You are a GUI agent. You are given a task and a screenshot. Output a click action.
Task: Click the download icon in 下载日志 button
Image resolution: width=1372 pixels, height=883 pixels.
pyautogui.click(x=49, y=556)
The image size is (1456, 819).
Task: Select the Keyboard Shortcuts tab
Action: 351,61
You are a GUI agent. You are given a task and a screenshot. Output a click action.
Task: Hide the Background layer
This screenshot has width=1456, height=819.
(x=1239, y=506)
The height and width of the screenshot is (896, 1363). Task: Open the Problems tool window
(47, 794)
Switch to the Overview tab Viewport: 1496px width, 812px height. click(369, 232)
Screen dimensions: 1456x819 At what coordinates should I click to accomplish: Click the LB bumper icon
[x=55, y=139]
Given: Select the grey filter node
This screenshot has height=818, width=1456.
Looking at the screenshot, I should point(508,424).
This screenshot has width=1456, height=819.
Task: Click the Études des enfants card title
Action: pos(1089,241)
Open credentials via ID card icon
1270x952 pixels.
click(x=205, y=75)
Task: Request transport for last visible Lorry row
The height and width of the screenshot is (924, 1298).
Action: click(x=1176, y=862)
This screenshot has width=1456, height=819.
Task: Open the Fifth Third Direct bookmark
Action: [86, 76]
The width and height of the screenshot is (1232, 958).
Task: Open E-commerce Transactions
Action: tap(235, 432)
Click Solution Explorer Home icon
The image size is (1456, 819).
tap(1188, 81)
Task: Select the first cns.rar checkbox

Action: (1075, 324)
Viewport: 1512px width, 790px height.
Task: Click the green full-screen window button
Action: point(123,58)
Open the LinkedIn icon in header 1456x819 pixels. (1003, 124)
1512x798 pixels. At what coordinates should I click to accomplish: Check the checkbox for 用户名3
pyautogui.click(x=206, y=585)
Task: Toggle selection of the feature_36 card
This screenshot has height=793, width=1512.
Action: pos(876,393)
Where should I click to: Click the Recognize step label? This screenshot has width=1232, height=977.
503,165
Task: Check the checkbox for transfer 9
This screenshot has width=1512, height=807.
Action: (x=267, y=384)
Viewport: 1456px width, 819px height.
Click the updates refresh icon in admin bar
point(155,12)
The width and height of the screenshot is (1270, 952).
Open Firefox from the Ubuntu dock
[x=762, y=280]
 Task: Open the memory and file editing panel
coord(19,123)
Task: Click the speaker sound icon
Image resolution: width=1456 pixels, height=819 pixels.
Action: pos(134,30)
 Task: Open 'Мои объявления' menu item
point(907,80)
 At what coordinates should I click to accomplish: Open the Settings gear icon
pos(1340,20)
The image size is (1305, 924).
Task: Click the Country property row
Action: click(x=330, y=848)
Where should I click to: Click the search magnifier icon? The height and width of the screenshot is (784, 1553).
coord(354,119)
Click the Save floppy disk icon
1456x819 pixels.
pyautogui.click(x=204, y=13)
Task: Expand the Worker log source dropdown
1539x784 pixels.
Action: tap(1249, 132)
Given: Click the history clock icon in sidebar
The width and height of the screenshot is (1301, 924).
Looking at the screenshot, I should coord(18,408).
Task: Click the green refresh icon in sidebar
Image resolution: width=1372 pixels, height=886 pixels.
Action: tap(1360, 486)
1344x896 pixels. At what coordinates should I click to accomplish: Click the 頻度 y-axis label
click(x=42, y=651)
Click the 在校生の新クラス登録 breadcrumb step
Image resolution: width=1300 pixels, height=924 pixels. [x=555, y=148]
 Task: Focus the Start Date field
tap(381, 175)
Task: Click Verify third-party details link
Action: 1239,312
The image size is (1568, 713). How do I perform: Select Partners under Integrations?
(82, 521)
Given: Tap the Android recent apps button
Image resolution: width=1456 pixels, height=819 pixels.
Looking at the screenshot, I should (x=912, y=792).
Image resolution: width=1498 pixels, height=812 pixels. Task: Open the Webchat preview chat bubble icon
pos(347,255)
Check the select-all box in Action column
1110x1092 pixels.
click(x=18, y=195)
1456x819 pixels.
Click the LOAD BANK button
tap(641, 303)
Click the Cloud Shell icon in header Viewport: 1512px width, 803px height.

============

Show each line of the material where the word "sidebar" occurs.

Given: Click the history clock icon in sidebar
Task: Click the green refresh icon in sidebar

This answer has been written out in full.